Consensus and orthodoxy

In my teens I was for a while a member of a liberally-leaning Congregational church, though myself Evangelical. A hymn not infrequently chosen had the refrain:

The Lord hath yet more light and truth
To break forth from His Word.

It was a hymn I came to suspect, as it was invariably used in the context of some sermon undermining Scripture (“Well, old Paul was a bit of an Enthusiast…”). It was only decades later, when I’d heard the hymn in more orthodox settings, that I warmed to it. Its writer, solicitor George Rawson, was a Victorian Evangelical, and the hymn’s inspiration, the Pilgrim Fathers’ pastor John Robinson, had been a Calvinist (and an opponent of the new Dutch Arminian doctrine as well as of “Romish” conformity). But both acknowledged their own limitations of time and culture: to Robinson it would be wrong to stick at Luther or Calvin if some new biblical insight was revealed to another, and Rawson praised the interdenominational missionary movement and wrote hymns for Baptists as well as his own Congregationalists.
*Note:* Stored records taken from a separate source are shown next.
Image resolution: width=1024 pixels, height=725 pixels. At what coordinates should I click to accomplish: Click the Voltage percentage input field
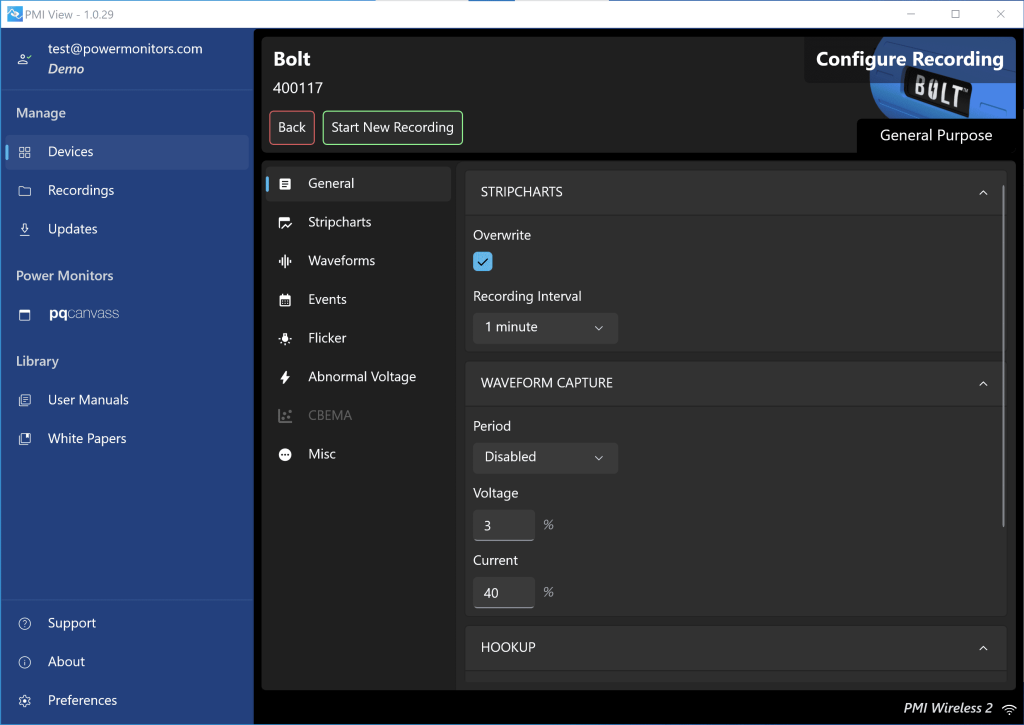[x=503, y=524]
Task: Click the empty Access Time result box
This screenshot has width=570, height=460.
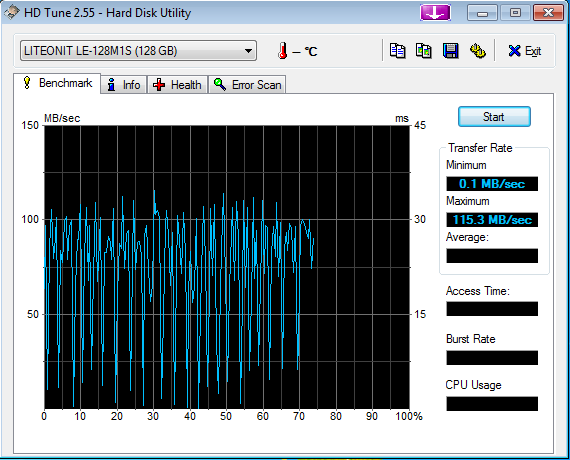Action: [492, 309]
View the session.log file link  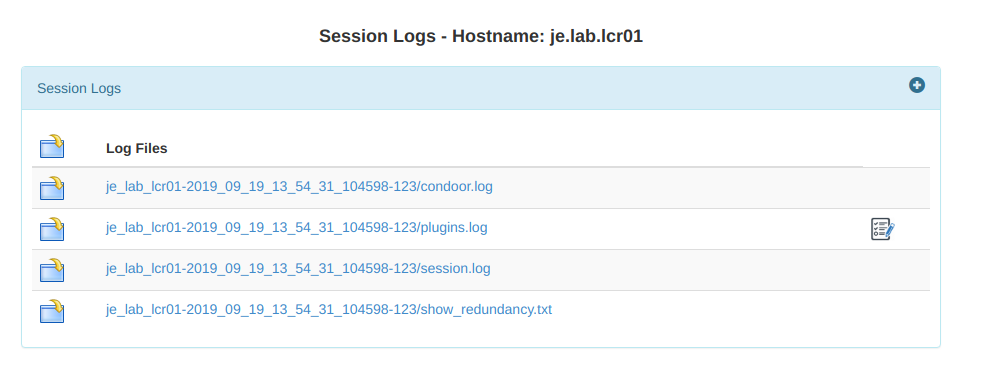298,268
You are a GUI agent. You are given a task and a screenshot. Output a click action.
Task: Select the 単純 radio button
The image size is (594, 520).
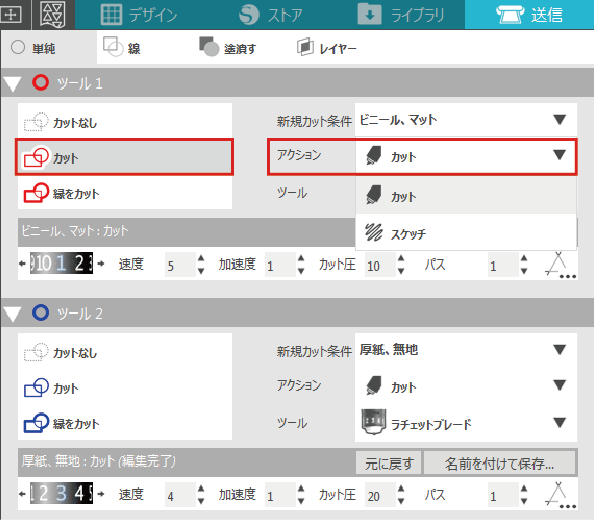pos(18,48)
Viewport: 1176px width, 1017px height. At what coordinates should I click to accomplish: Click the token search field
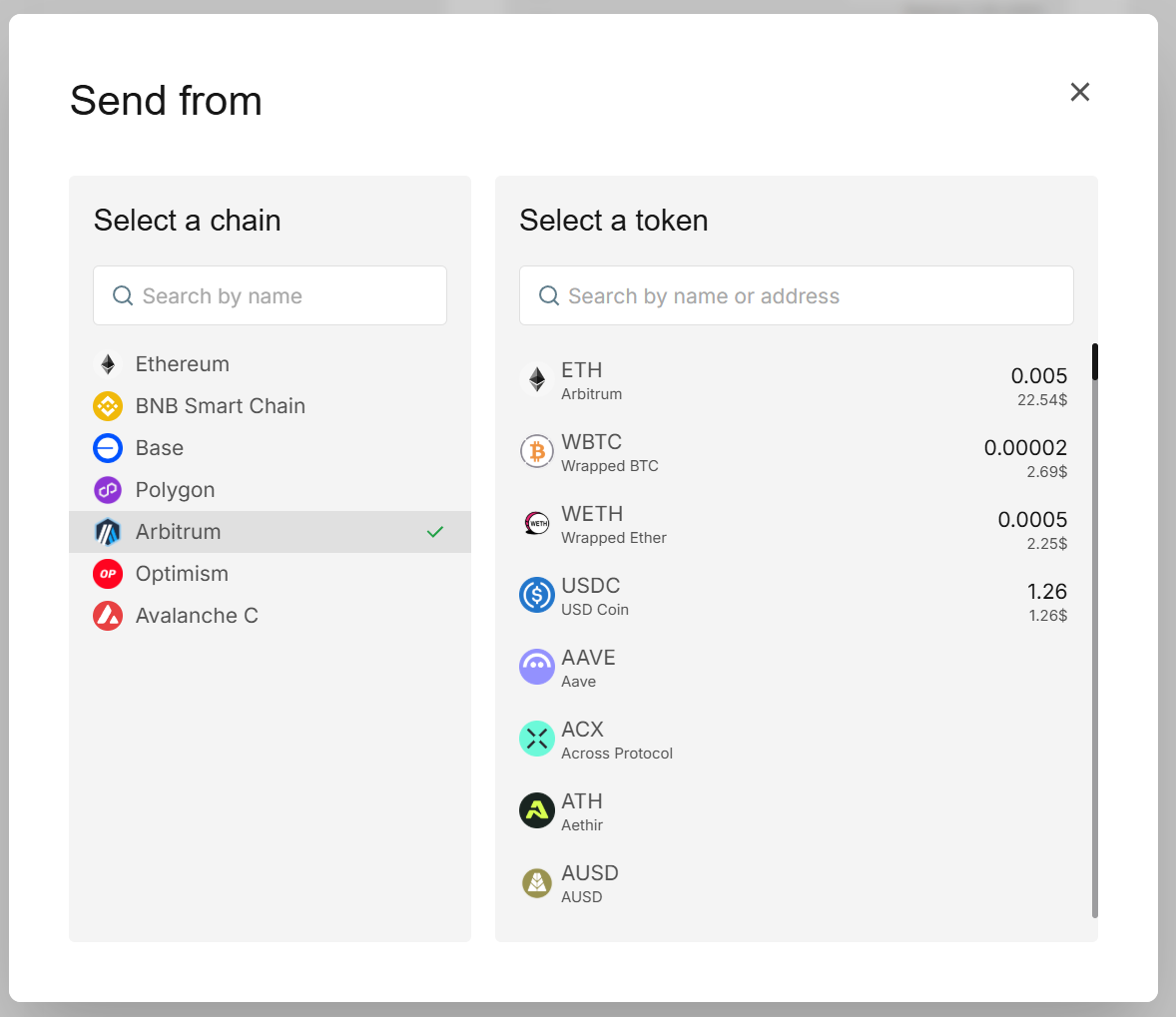click(796, 295)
That’s the receptive and faithful – not to say courageous – attitude forming the context for the first verse of the hymn:

We limit not the truth of God
To our poor reach of mind,
By notions of our day and sect,
Crude, partial, and confined.

I began to realise that my old minister had, in effect, substituted “your” for “our” in that verse, thus baptizing his own prejudices as open-mindedness.

MayflowerRawson wrote this hymn before liberal critical theology had gained much of a foothold in the churches. As a result, I think he was insufficiently critical of the then prevalent idea of inevitable progress (not that one should require prophetic foresight in a popular hymn). Verse 2 draws a small parallel with the progress of science and discovery:

That universe, how much unknown!
The ocean unexplored!

And a seldom-sung third verse is boundlessly optimistic:

The valleys passed, ascending still,
Our souls would higher climb,
And look down from supernal heights
On all the bygone time.
Upward we press, the air is clear,
And the sphere-music heard.

Yet actually one of the things we can see from the vantage point of “now” is that neither theology nor science constitutes a steady upward progress from valleys to supernal heights. Reality is more murky, and requires a greater discernment than the heady illusion of elevation and light that “the present” always offers. G K Chesterton offers a skeptical counter-melody to the myth of progress:

On deserts red and deserts grey
The temples into sand have slid;
Go search that splendour of decay
To find the final secret hid
In mummies’ painted coffin-lid
In hieroglyphs of hunt and play.
Read the last word, my cultured kid,
They all were moderns in their day.

In matters religious, the balance between these two viewpoints is actually familiar. The tradition of two millennia of Christian experience, aka “orthodoxy”, gives the careful believer an antidote to spurious innovations. We can indeed look down into past valleys and see the road of truth winding upwards. But we can also see where it has, sometimes for long periods, descended again into dark shadows. And to push the metaphor even further, we may well look back and see that the road once ran higher than it does now – that there are current errors to be uncovered by past truth, just as much as the present judges the past.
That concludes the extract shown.